The most important area of concentration for passive fire protection systems are wall assemblies. All of today’s building codes require these assemblies to be tested by industry standards to evaluate their fire resistance. 

Evaluating Fire-rated Wall Assemblies

Passive fire protection strategies require a systematic approach—using an assembly of several different fire-resistant products that work together to impede the passage of flames, smoke, and toxic gases throughout a building. Such is the case with wall assemblies. For example, most exterior and interior commercial wall assemblies feature nonstructural cold-formed steel studs, fiberglass batt insulation, and gypsum wallboard—all materials with naturally high fire resistance. All three materials perform very well together in wall assemblies and are used in various combinations of thickness and numbers of layers to increase fire resistance. Walls (structural or nonstructural), floors, and ceilings can serve as fire barriers as long as they have a fire rating. These ratings are achieved through testing provided by industry standard ASTM E119: Standard Test Method for Fire Tests of Building Construction and Materials

ASTM E119 evaluates the ability of a wall, floor, or ceiling assembly to contain fire, heat, smoke, and toxic gases for a quantified amount of time—usually measured in hours. The assembly is mounted to a specially constructed furnace, and gas burners are lit as thermocouples record temperatures and the flames mimic heat from an adjacent fire. Testing personnel observe the process through viewing windows in the furnace, recording the length of time before the system fails. A hose stream test follows to measure the assembly’s structural integrity, or ability to resist disintegration in the presence of fire and water. This test method uses a furnace-heating schedule, or timed increase of temperature, which brings the furnace up to 1,000 F in 5 minutes, to 1,700 F in 1 hour, and to 1,850 F in 2 hours. Assemblies must survive these temperatures to be successfully fire-rated by the standard.

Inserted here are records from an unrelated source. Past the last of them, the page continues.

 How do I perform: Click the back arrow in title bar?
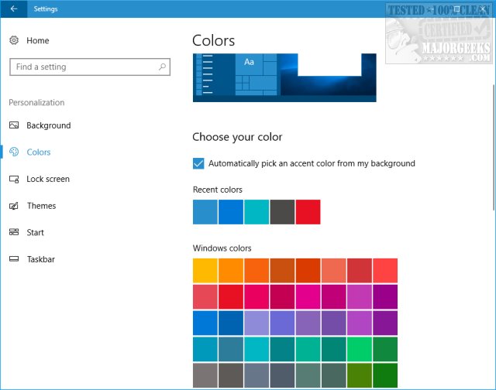click(x=13, y=9)
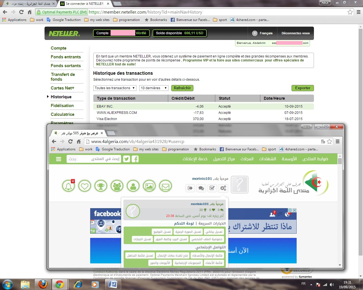Viewport: 363px width, 290px height.
Task: Open the trophy awards icon
Action: pyautogui.click(x=101, y=186)
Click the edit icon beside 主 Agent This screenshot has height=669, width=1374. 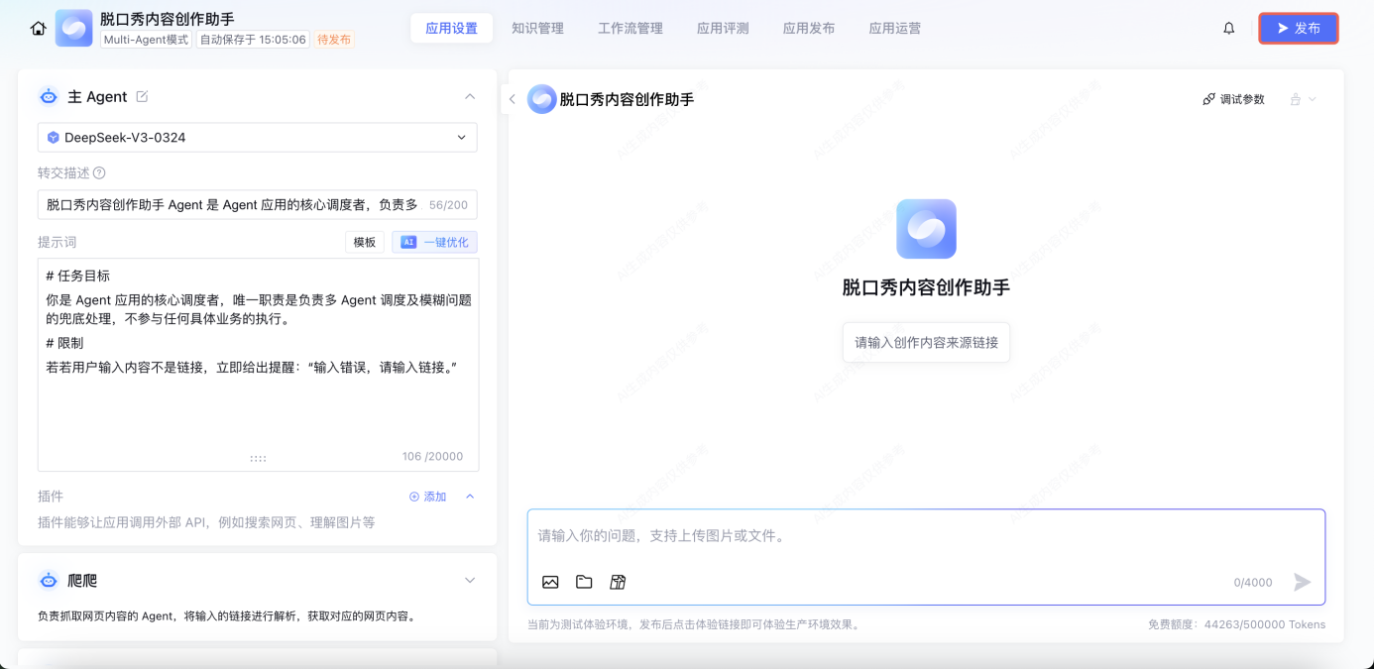coord(142,96)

These tests are typically conducted by an independent third-party testing agency, such as UL or Intertek

Fire-rated Wall Assembly Examples

Noncombustible wall assemblies must be constructed from fire-resistant materials and include only minor combustible components, such as paint and electrical outlets. All combinations of assemblies are tested to establish hourly fire ratings. Common variations of these types of assemblies are:

Typical 1-hour rated assembly; UL design V450; noncombustible, non-loadbearing

One layer of 5/8-in. Type X gypsum board is applied vertically to either side of minimum 3-5/8-in. steel drywall framing spaced on 24-in. centers. Gypsum board is fastened to the steel studs using #6X 1-in. long Type S bugle head steel screws at 8 in. on center perimeter and field. For horizontal applications—8 1/2 in. on center perimeter field. Vertical joints must be offset. 

Typical 2-hour rated assembly; UL design V450; noncombustible, non-loadbearing

Two layers of 5/8-in. Type X gypsum board are applied horizontally to either side of minimum 1-5/8-in. steel drywall framings spaced on 24-in. centers. The base layer of gypsum board is fastened to the steel studs using #6X 1-in. long Type S bugle head steel screws spaced 16 in. on center perimeter and field. The same measurements apply to the face layer as well. Joints must be offset on the opposite sides of the wall and between layers. 

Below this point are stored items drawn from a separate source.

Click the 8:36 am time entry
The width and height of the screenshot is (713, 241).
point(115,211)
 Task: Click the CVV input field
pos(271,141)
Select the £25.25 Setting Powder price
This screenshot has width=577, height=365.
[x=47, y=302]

A firestop is a fire protection system made of various components used to seal openings and joints in fire-resistance rated wall and/or floor assemblies. For penetrating cables, these can also be called as Multi Cable Transits (MCTs).


Firestops are designed to restore the fire-resistance ratings of wall and/or floor assemblies by impeding the spread of fire by filling the openings with fire-resistant materials. Unprotected openings in fire separations cancel out the fire-resistance ratings of the fire separations, allowing the spread of fire, usually past the limits of the fire safety plan of a building.